## Source document

* * *

Very glad for you Troy Farmer. On our first field we sprigged it took 3 attempts to get it in the ground due to weather. I got tired of prepping the field! When we finally got it sprigged it was very late in the year and then we didn't get any rain for a month. But as the sayin' goes, "God looks after fools and little children." I ain't no child anymore,,,; . Lo and behold the following spring we had a nice stand. I pray your efforts prove even better.

Regards,

Steve


----------



## Troy Farmer (Jul 31, 2011)

We ended up with 0.8" rain. Next hurdle is getting the pre emergent down. Waiting for a calm day. I'll be using Direx 4L @ 2qts per acre.


----------



## Ranger518 (Aug 6, 2016)

Troy Farmer said:


> We ended up with 0.8" rain. Next hurdle is getting the pre emergent down. Waiting for a calm day. I'll be using Direx 4L @ 2qts per acre.


That's what I used last year after I had my land sprigged it worked pretty good overall I hade some crabgrass other than that it was pretty clean.


----------



## Troy Farmer (Jul 31, 2011)

Here's an update on the Bermuda sprigging... it's coming up!


----------



## Vol (Jul 5, 2009)

Troy, post a couple of pics throughout the summer so that we can compare with your current pics.

Regards, Mike


----------



## Troy Farmer (Jul 31, 2011)

Will do.


----------



## Troy Farmer (Jul 31, 2011)

Here are some pictures I took today. 200 lb/acre 19-19-19 and plenty of rain. Things are looking good. I need to do some spraying though.


----------



## Vol (Jul 5, 2009)

It is looking good Troy. It will be a solid mass before long. You have had very good growing conditions along with a very good planting.

Regards, Mike


----------



## Troy Farmer (Jul 31, 2011)

* * *

## Given material
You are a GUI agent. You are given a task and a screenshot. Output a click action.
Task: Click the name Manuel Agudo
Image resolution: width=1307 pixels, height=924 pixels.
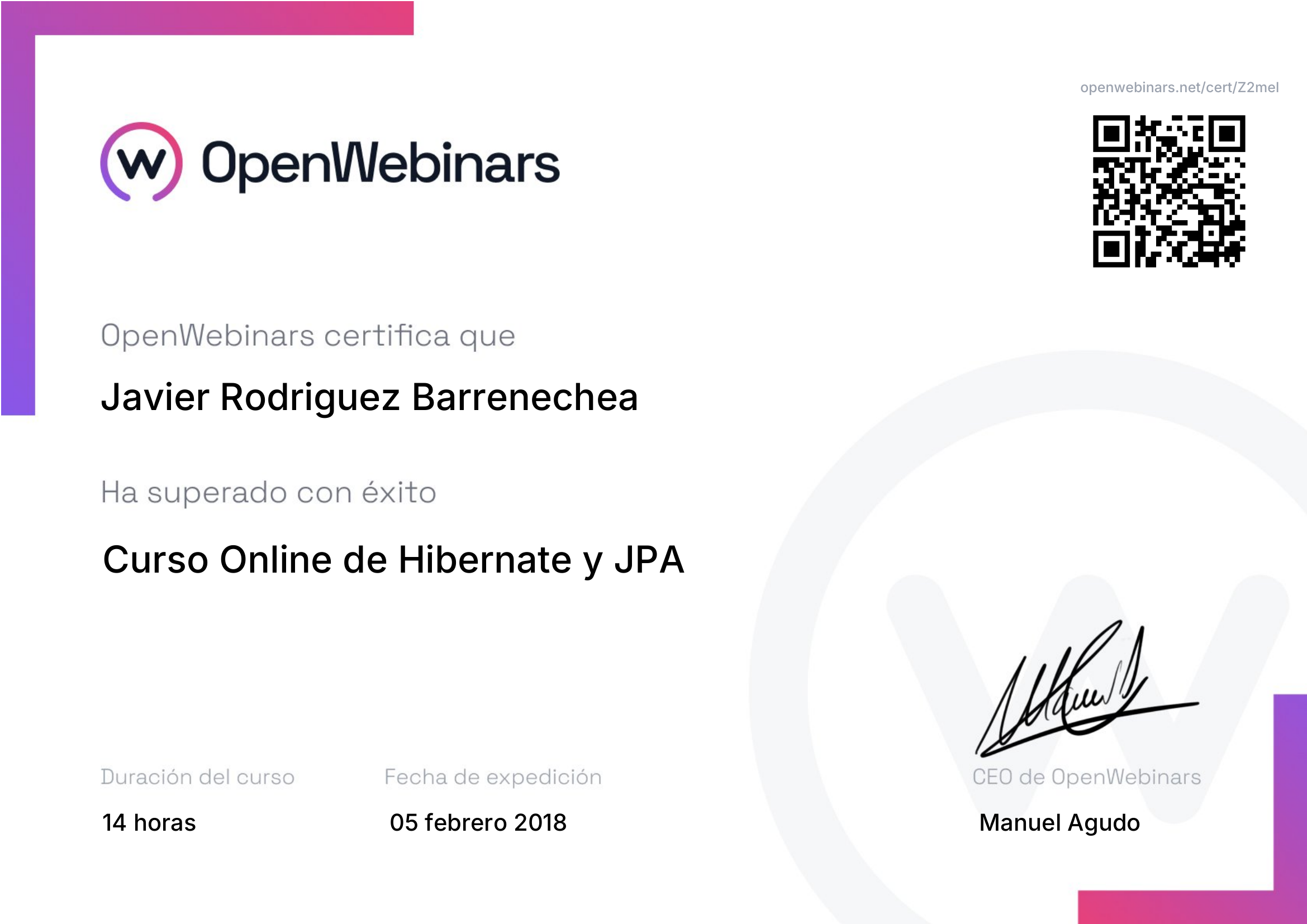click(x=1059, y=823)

* * *

## Goal A
Return the passage of the Bermuda sprigging forum thread starting at "Here's an update" and ending at "your current pics.", copied word for word.
## Goal B
Continue the forum thread about sprigging a Bermuda grass field from the point where it stops.

## Written answer A
Here's an update on the Bermuda sprigging... it's coming up!


----------



## Vol (Jul 5, 2009)

Troy, post a couple of pics throughout the summer so that we can compare with your current pics.

## Written answer B
Just wanted to add some updated photos. This field is exceptional.

















This field has more red clay and weeds. I have vasey and dallis grass. I guess I'll work on that next year. A photo of Johnson grass after Outrider treatment.

















Sorry about the upside down pics. I couldn't figure out how to fix them.


----------



## clowers (Feb 11, 2011)

Whats is that? Tifton or Alicia


----------



## broadriverhay (Jun 13, 2014)

I had a 13 acre field sprigged with 88 bushels/acre of coastal in 2010. the same year I cut 1000 bales from that field. so with proper care it can establish very quickly. Yours is looking great too.


----------



## Troy Farmer (Jul 31, 2011)

clowers said:


> Whats is that? Tifton or Alicia


Tifton 44


----------



## Troy Farmer (Jul 31, 2011)

broadriverhay said:


> I had a 13 acre field sprigged with 88 bushels/acre of coastal in 2010. the same year I cut 1000 bales from that field. so with proper care it can establish very quickly. Yours is looking great too.


Thanks broadriver. I figured I would bush hog one more time then take a cutting.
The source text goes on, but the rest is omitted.